Otomobil, her ne kadar yakınılsa da yaşadığımız çağın vazgeçilmezidir.
Yolları olabildiğince yayalara bırakmaya çalışmak da çağımızın vazgeçilmez
yönelişlerindendir. Arabasından inen kişi yaya olur, arabasına binince de
sürücü. Kent hayatı yaya ve araba birlikteliğinin adıdır. Yaşanılan kazalar,
sıkışıklıklar ve benzer tatsızlıklar, yaya ile arabalıyı birbirine düşman
etmiştir. Aynı kişinin iki ayrı konumunu birbirine düşman ederek yaratılan
nefret, sorunu çözmüyor, körüklüyor. Çare, yaya ile arabayı birbirinden ayırmak
mıdır acaba? Kent içinde Parklar ve Otoparklar için bu ayırım elbette
doğrudur, birinde insanlar, diğerinde arabalar dinlenir. Onun dışında olan
bitene ve yapılanlara baktığımız zaman ezberimizi bozmamız
gerekecek.
İşte paradigmanın değişmesinin, ezberin
bozulmasının gerektiği yer
Her gün, sürat felakettir sloganı tekrarlanırken, kentler, kent içi trafiğini
daha da hızlandırmak üzere biçimlendiriliyor. Yayaların en yoğun olduğu yollarda
kaldırımlar kaldırılıp otoyolların kenar koruyucuları, bariyerleri ile yürüme
engellenirken, araçlar yüksek hıza özendiriliyor. Sanılıyor ki otolar hızlanırsa
trafik sorunu çözülür. Oysa tam tersi! Her hızlandırılmış kent içi yol, vardığı
yeri sıkıştıracaktır.
Yaya, Araba barışı sağlanmalıdır, kent içi oto trafiği yavaşlatılmalıdır.

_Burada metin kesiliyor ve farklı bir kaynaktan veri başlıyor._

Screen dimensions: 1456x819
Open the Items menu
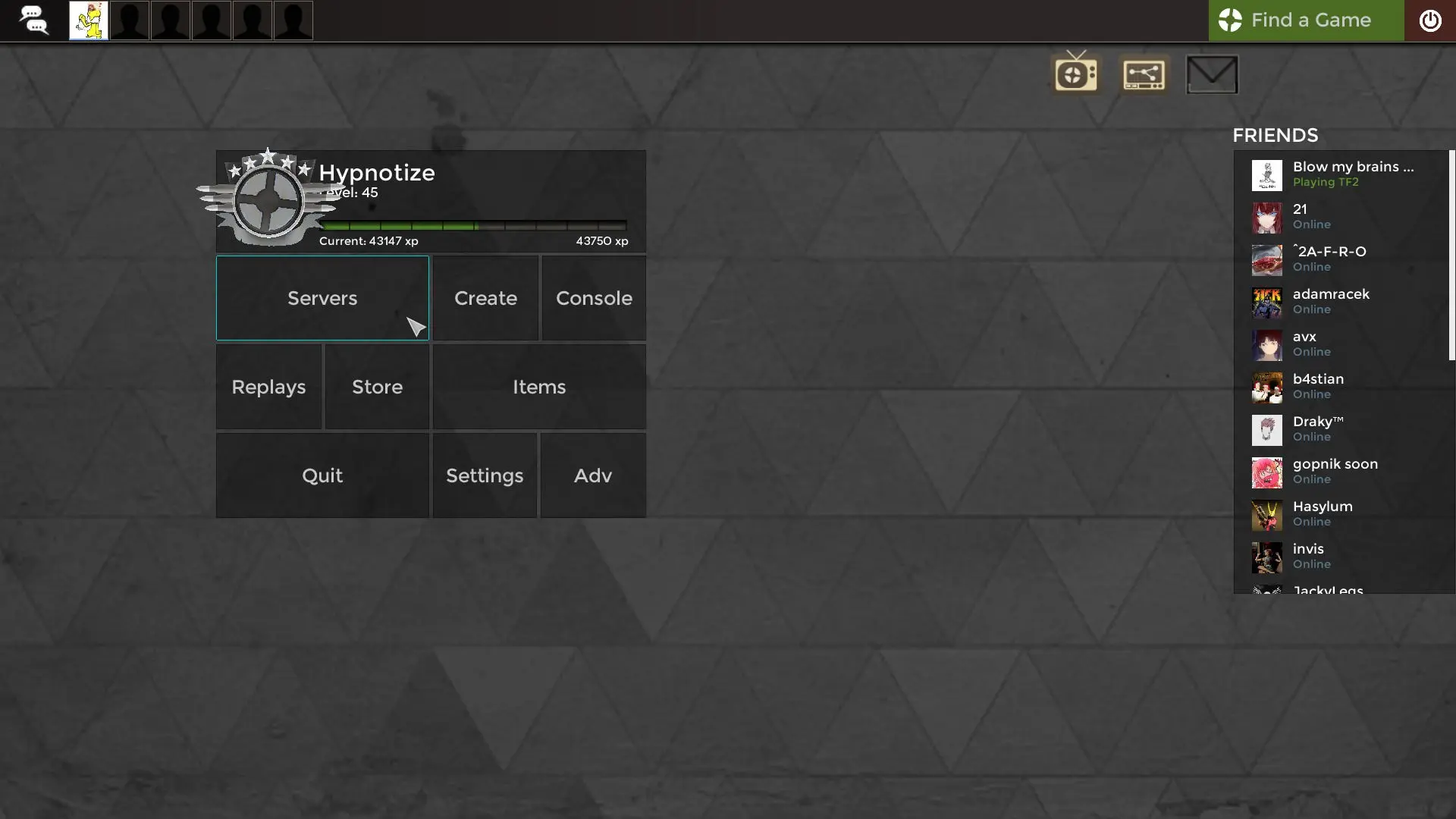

Yayalar ve Arabalar birbirlerinden ayrılmamalılar, otolar insansız yeraltlarına
tıkılmamalı. Yollar yarılarak, oyularak, otolar hızlandırılarak yaya dolaşımı
parçalanmamalı. Tam tersine, kent içi oto trafiği yavaşlatılmalıdır.

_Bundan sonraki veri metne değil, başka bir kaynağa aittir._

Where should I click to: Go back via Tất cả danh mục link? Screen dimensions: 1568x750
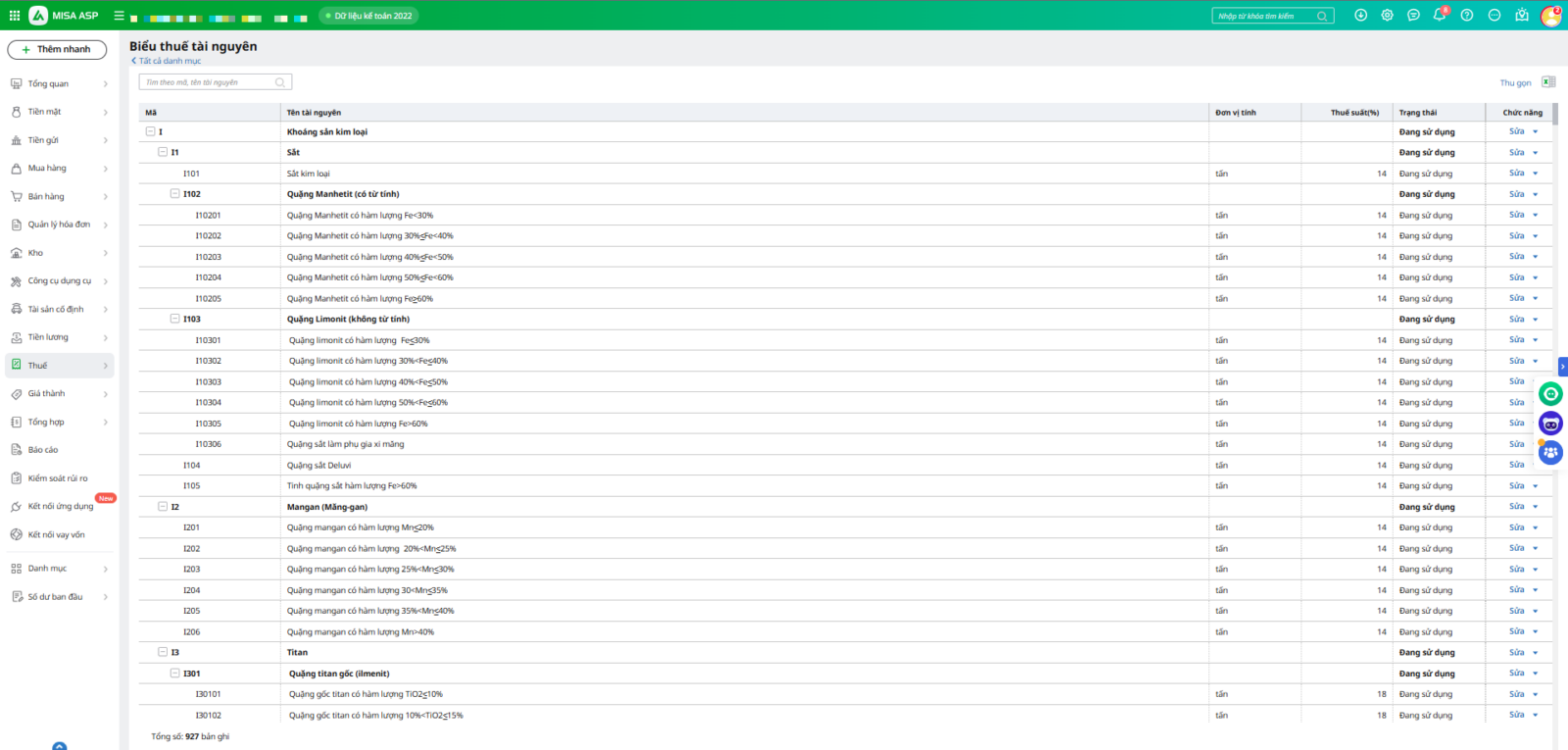(x=169, y=61)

Kentler, gürültüsüz, telaşsız, huzurlu yaşam alanları olarak, kentlilerin,
turistlerin, çocukların arabalara rahatça binip inebildiği, yayaların doğal
akışla dolaşabildiği yerlerdir. Yayaların otosuz bir meydanda avare dolaşması
değil, istedikleri yerlere yürüyerek güven içinde gidebilmeleridir önemli olan.

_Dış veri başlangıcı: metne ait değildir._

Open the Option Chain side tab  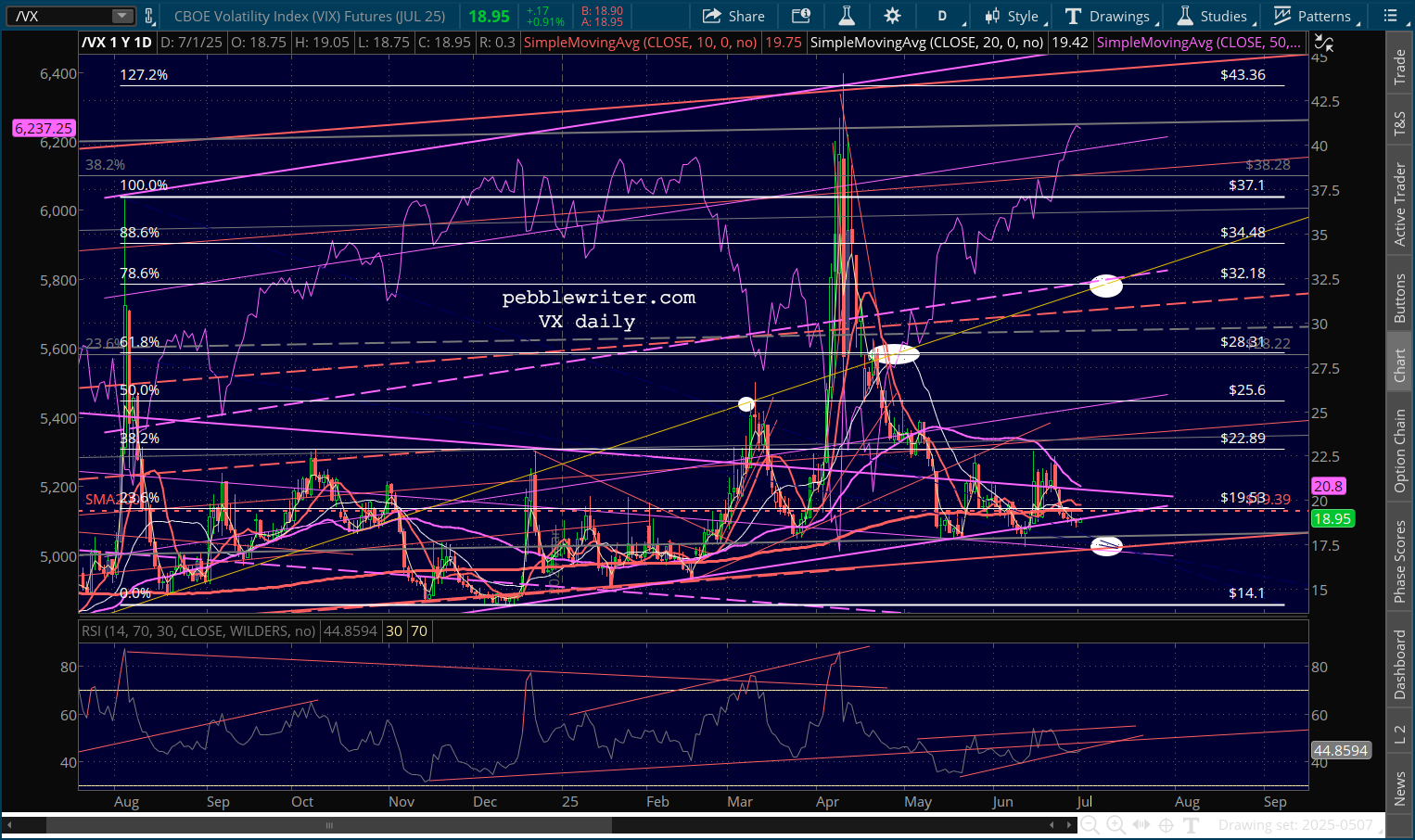click(x=1400, y=451)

Kentin genel planlamasında önce yayalar için, daha sonra arabalar için yollar
tasarımlanmalıdır. Oysa yapılan bunun tam tersi, otolar için hızlı planlama
yapıldıktan sonra, yayalara da eğer bulunabilirse, bir iki karşıya geçiş yeri
işaretleniyor.
Buna karşı çevre yolları olabildiğince yayalardan arındırılıp,
hızlandırılmalı. Buralarda her türlü alt-üst geçitler, tüneller vs. olabilir.
Raylı sistemler tartıştığımız konunun dışındadır.
Konu ile İlgili İki Örnek
Genellikle siz batı ülkeleri kentlerini örnek gösteriyorsunuz. Çoğunda
ünlü meydanlar küçüktür ve yayalar ile arabalar bir aradadır. Sizlere içinde
yaşadığım ve gözlediğim İstanbul’un birkaç yerinden söz etmek istiyorum.Yaya
Araba barışını dostlarla tartışırken iyi örnek olarak Taksim’i gösteririm. Bakın
burası, Kentin en kalabalık, en yoğun yeridir. Ezberinizi şimdi bir yana
bırakırsanız burada sorun olmadığını fark edersiniz.
Şöyle ki; Mesela, Sıraselviler Caddesi çok dardır. Bu yolda hastaneler,
acil servisler, vızır vızır ambulanslar, oteller, alışveriş merkezleri ve gidiş
geliş iki yönlü de trafik vardır. Bu yol Cihangir’e ve Tophane’ye giden
yayaların da yoludur. Üstelik kaldırımlar son derece dar ve bakımsızdır. Trafik
ışıkları, yaya geçitleri ve trafik polisi de yoktur bu caddede. Burada sorun
çıkmaz, çünkü akış yavaştır, arabalar ve yayalar dikkatli ve birbirlerine
saygılıdırlar. Bu cadde Taksim meydanına bağlanırken Beyoğlu’nun inanılmaz
insan kalabalığı da üstüne yığılır. Tam bu noktada arabalar indirme bindirme,
taksiler ise kısa bekleme yaparlar, yine de sorun yoktur burada. Her şey
yavaştır, insanlar mutludur, dikkatli ve saygılıdır, arabalılar da öyle. Çünkü
kentli olmanın, kenti yaşamanın, bir arada olmanın, tadına varıyordur insanlar,
zaten o nedenle burada oluyorlar, o nedenle de buraya geliyorlar.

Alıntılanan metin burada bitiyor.